311-data
311-data copied to clipboard
Migrate external Huggingface data to 311 Data Huggingface repo
Overview
We need to port in 2016-2022 data into the 311-Data HF repo so that users can have access to all available 311 request data
Action Items
- [ ] create 2016-2022 repos on 311's Hugging Face repo
- [ ] scrub 2016-2022 CSVs into parquet files using a one time python script (could probably be done locally)
- [ ] move the 2016-2022 scrubbed parquet data files into 311's Hugging Face
Resources/Instructions
- Edwin's repo: https://huggingface.co/edwinjue
- 311 Data repo: https://huggingface.co/311-data
- Huggingface token: ask @ryanfchase or @Skydodle
This ticket is ready to be picked up
ETA: Sunday 5/19 Availability: F Sat Sun 6-9pm
Updating the ETA to Sunday 6/1 Availability: F Sat Sun 6-9pm
Added PR that enables 2022 data for now. Waiting for reviews to make sure no issues before continuing to add the other years with same implementation.
Most recent PR only enable 2022 data, reopening this issue to continue migrate other older years.
PR is approved, we're ok to shelve this ticket until we decide we need even earlier data.
@Skydodle I just wanted to get a paper trail on our reasoning for fully closing this. Is it correct that dates 2019 and prior would require a serious amount of data cleaning in order to smoothly integrate it 2020-2024? Could you outline some of the technical hurdles that you had encountered when looking at those datasets?

__Excerpted data__
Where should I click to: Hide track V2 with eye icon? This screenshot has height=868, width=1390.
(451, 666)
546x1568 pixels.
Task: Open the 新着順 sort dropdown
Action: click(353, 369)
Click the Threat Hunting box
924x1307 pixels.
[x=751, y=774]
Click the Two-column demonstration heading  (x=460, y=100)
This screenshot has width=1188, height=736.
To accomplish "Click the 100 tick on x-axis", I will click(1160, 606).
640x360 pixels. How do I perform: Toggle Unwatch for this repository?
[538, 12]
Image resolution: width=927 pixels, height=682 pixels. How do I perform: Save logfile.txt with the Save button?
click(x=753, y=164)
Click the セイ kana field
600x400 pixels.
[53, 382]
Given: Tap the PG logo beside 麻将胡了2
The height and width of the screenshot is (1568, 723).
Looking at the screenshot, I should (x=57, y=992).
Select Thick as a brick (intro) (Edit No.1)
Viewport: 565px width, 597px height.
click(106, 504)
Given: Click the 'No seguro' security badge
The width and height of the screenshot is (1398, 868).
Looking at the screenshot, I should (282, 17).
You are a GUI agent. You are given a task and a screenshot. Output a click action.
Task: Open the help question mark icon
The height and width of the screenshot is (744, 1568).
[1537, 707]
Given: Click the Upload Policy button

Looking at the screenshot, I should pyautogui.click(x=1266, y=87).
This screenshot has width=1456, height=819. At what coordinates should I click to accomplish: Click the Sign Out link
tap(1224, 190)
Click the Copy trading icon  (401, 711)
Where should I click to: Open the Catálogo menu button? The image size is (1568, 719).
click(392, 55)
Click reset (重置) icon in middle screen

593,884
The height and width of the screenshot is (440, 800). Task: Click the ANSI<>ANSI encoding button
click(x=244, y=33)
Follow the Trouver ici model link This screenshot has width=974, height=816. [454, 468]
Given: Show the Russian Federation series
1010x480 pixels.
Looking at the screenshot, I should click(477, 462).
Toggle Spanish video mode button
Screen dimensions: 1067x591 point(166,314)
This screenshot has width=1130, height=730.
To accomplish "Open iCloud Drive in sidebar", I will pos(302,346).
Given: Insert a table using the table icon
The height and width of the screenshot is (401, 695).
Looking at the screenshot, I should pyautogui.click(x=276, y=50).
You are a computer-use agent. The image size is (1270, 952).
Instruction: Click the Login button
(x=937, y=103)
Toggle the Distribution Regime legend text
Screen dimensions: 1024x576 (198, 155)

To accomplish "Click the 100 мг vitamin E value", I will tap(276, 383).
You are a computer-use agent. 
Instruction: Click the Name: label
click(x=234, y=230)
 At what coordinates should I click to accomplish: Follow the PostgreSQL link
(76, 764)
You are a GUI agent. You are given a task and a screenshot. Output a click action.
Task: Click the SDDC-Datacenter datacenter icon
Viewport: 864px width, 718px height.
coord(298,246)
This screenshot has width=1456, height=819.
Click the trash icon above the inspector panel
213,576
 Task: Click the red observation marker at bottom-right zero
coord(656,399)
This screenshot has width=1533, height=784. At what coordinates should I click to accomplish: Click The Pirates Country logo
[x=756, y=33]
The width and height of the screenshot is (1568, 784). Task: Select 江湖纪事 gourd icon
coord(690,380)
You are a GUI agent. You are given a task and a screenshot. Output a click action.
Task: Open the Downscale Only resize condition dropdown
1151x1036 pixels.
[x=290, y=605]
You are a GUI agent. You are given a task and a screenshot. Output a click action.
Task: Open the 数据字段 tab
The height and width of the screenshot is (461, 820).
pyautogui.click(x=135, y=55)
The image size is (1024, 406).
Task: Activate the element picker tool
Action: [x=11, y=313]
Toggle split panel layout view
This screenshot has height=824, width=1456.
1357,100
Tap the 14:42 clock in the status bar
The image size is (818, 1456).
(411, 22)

__Set of tasks__
**a.** List every action item in the Hugging Face migration thread.
**b.** From the Hugging Face migration thread, extract the passage starting with "Most recent PR" and going on through "even earlier data.".
**c.** Extend the Hugging Face migration thread beyond its final comment.

__Task answers__
**a.**
- Create 2016-2022 repos on 311's Hugging Face repo
- Scrub 2016-2022 CSVs into parquet files using a one time python script (could probably be done locally)
- Move the 2016-2022 scrubbed parquet data files into 311's Hugging Face

**b.**
Most recent PR only enable 2022 data, reopening this issue to continue migrate other older years.
PR is approved, we're ok to shelve this ticket until we decide we need even earlier data.

**c.**
@ryanfchase
- There were some structural changes prior to 2020. Some examples are the csv column names and values may be different than what we have right now. We can't change how we extract and apply mutations to the data with our current FE setup because that would mess with how we display recent years' data, therefore for prior years we need to examine case by case and transform the abnormal columns into the form we accept right now.
- Data corruption: Some columns may be corrupt or missing values. For examples 2021 data an entire column were missing values with both file from Edwin's HF and the source file from LA data site.
What would consume the most time is that the anomalies in the csv would most likely not be detected until it's been transformed to parquet, upload to 311's hf, configured to displayed on the UI, then we'll see some data not displaying correctly or not displaying at all. And then backtrack to make the correction and redo the entire process.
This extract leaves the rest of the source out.